-- begin Records for the task --
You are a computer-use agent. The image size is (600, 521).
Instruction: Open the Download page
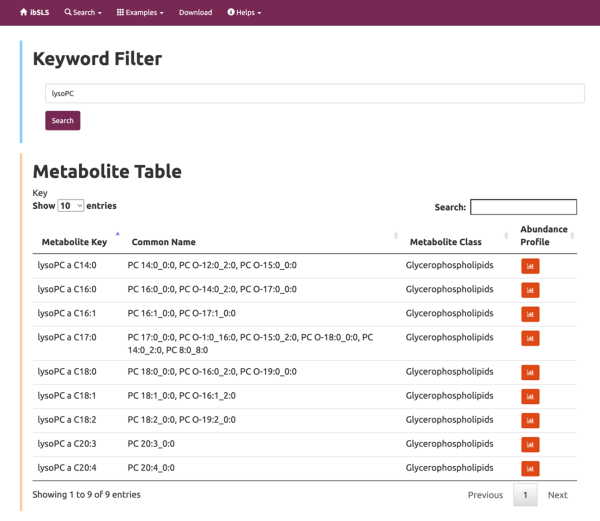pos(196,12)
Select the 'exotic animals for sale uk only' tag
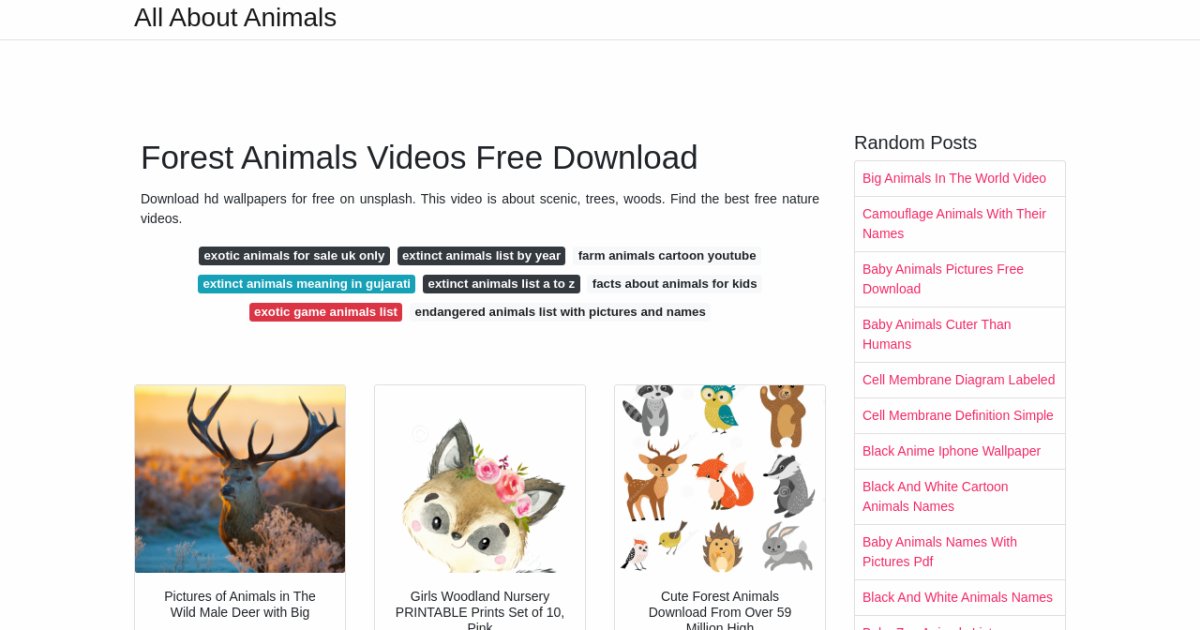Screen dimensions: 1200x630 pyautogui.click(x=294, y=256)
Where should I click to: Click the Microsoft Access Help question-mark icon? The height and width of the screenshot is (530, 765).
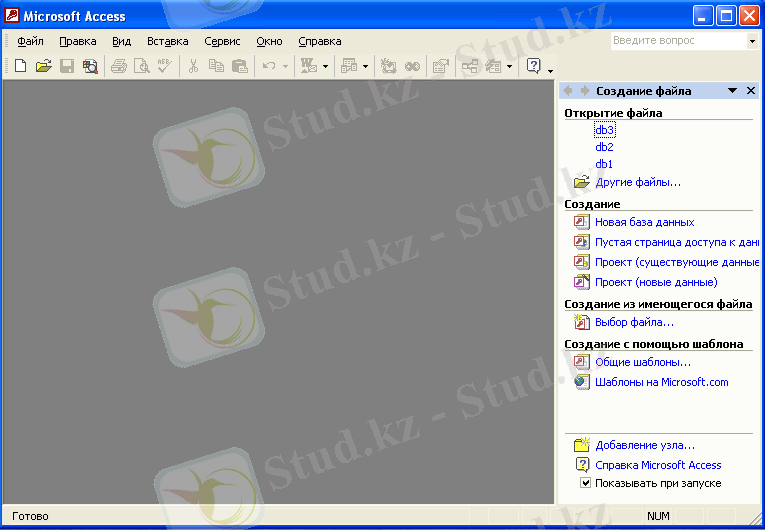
-- end Records for the task --
* Problem statement
Arrange the listing above as a Markdown table with the columns "Row" and "Line," numbering each non-blank line in order. Leave the pictures out.

* In response
| Row | Line |
|---|---|
| 1 | You are a computer-use agent. The image size is (600, 521). |
| 2 | Instruction: Open the Download page |
| 3 | pos(196,12) |
| 4 | Select the 'exotic animals for sale uk only' tag |
| 5 | Screen dimensions: 1200x630 pyautogui.click(x=294, y=256) |
| 6 | Where should I click to: Click the Microsoft Access Help question-mark icon? The height and width of the screenshot is (530, 765). |